Parameters Reference¶

Complete reference for all read_ast() parameters.

Required Parameters¶

File Patterns¶

Type: VARCHAR or LIST(VARCHAR)

Specify which files to parse.

-- Single file
SELECT * FROM read_ast('main.py');

-- Glob pattern
SELECT * FROM read_ast('src/**/*.py');

-- File array
SELECT * FROM read_ast(['main.py', 'utils.py']);

-- Mixed array
SELECT * FROM read_ast(['src/**/*.py', 'lib/**/*.js', 'main.cpp']);

Glob Syntax¶

Pattern	Matches
`*`	Any characters except `/`
`**`	Any path (recursive)
`?`	Single character
`[abc]`	Character set
`{a,b}`	Alternatives

Language Parameter¶

Type: VARCHAR Default: 'auto'

Override automatic language detection.

-- Auto-detect (default)
SELECT * FROM read_ast('script.py');

-- Explicit language
SELECT * FROM read_ast('script.txt', 'python');

-- For arrays (applies to all files)
SELECT * FROM read_ast(['**/*.txt'], 'javascript');

Supported Languages¶

Language	Identifier	Extensions
Python	`'python'`	`.py`
JavaScript	`'javascript'`	`.js`, `.jsx`
TypeScript	`'typescript'`	`.ts`, `.tsx`
Java	`'java'`	`.java`
C	`'c'`	`.c`, `.h`
C++	`'cpp'`	`.cpp`, `.hpp`, `.cc`
C#	`'csharp'`	`.cs`
Go	`'go'`	`.go`
Rust	`'rust'`	`.rs`
Ruby	`'ruby'`	`.rb`
PHP	`'php'`	`.php`
Swift	`'swift'`	`.swift`
Kotlin	`'kotlin'`	`.kt`, `.kts`
Lua	`'lua'`	`.lua`
R	`'r'`	`.r`, `.R`
Dart	`'dart'`	`.dart`
Zig	`'zig'`	`.zig`
SQL	`'sql'`	`.sql`
DuckDB	`'duckdb'`	`.duckdb`
Dart	`'dart'`	`.dart`
Markdown	`'markdown'`	`.md`, `.markdown`
HTML	`'html'`	`.html`, `.htm`
CSS	`'css'`	`.css`
JSON	`'json'`	`.json`
Bash	`'bash'`	`.sh`, `.bash`
HCL	`'hcl'`	`.hcl`, `.tf`, `.tfvars`
GraphQL	`'graphql'`	`.graphql`, `.gql`
TOML	`'toml'`	`.toml`

Optional Parameters¶

`ignore_errors`¶

Type: BOOLEAN Default: false

Continue processing when files fail to parse.

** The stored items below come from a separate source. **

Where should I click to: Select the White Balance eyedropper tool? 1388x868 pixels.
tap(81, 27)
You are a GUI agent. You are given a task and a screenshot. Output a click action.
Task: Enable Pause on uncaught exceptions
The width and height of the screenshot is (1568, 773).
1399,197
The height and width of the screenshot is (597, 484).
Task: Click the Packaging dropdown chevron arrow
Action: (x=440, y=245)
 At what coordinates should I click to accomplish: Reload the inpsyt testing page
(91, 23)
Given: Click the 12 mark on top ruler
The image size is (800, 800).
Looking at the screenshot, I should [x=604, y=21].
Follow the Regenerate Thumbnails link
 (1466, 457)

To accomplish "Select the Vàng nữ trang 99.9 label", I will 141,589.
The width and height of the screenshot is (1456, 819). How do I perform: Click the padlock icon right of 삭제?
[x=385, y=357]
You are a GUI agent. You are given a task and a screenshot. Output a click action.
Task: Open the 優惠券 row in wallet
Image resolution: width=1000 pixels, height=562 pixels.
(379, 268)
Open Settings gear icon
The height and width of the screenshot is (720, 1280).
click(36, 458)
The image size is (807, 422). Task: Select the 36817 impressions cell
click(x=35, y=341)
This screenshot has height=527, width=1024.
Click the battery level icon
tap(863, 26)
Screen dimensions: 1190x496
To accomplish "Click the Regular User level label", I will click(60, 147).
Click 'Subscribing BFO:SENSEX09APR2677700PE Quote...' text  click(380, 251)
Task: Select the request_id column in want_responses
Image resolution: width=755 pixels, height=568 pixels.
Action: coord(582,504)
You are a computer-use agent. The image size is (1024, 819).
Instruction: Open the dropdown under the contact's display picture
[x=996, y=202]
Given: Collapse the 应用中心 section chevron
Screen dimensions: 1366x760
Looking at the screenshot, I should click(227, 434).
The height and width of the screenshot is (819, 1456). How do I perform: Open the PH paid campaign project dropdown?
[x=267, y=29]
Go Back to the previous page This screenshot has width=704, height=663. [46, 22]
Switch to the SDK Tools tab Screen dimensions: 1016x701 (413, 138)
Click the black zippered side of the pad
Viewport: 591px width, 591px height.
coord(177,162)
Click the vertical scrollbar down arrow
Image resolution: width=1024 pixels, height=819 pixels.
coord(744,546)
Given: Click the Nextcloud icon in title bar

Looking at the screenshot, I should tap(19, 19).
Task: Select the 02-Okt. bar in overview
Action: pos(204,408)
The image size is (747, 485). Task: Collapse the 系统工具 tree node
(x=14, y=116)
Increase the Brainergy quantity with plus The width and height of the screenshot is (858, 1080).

-- Stop on first error (default)
SELECT * FROM read_ast('**/*.py');

-- Continue despite errors
SELECT * FROM read_ast('**/*.py', ignore_errors := true);

`context`¶

Type: VARCHAR Default: 'native'

Control semantic analysis depth.

Value	Description	Performance
`'none'`	Raw AST only	Fastest
`'node_types_only'`	+ Semantic types	Fast
`'normalized'`	+ Names	Medium
`'native'`	Full extraction	Detailed

-- Fastest (raw AST)
SELECT * FROM read_ast('file.py', context := 'none');

-- Full analysis (default)
SELECT * FROM read_ast('file.py', context := 'native');

`source`¶

Type: VARCHAR Default: 'lines'

Control source text extraction.

Value	Description
`'none'`	No source text
`'path'`	File path only
`'lines_only'`	Line numbers only
`'lines'`	Line-based info
`'full'`	Complete source

-- No source extraction
SELECT * FROM read_ast('file.py', source := 'none');

-- Full source text
SELECT * FROM read_ast('file.py', source := 'full');

`structure`¶

Type: VARCHAR Default: 'full'

Control tree structure extraction.

Value	Description
`'none'`	No structure info
`'minimal'`	Basic structure
`'full'`	Complete structure

-- Minimal structure
SELECT * FROM read_ast('file.py', structure := 'minimal');

`peek`¶

Type: ANY Default: 'smart'

Control source code snippet extraction.

Value	Description
`'none'`	No peek
`'smart'`	Intelligent truncation
`'full'`	Complete source
Integer	Character limit

-- No peek
SELECT * FROM read_ast('file.py', peek := 'none');

-- Custom size
SELECT * FROM read_ast('file.py', peek := 200);

-- Smart truncation (default)
SELECT * FROM read_ast('file.py', peek := 'smart');

`+schema` Extraction Suffix¶

Available on: context, source, structure, peek Introduced: v1.7.0

Any of the extraction-level parameters can take a +schema suffix that keeps all columns in the output schema as NULLs without computing them. This gives SQL macros and downstream queries a stable schema even when they only need a subset of columns — the expensive data is skipped but the columns are still present.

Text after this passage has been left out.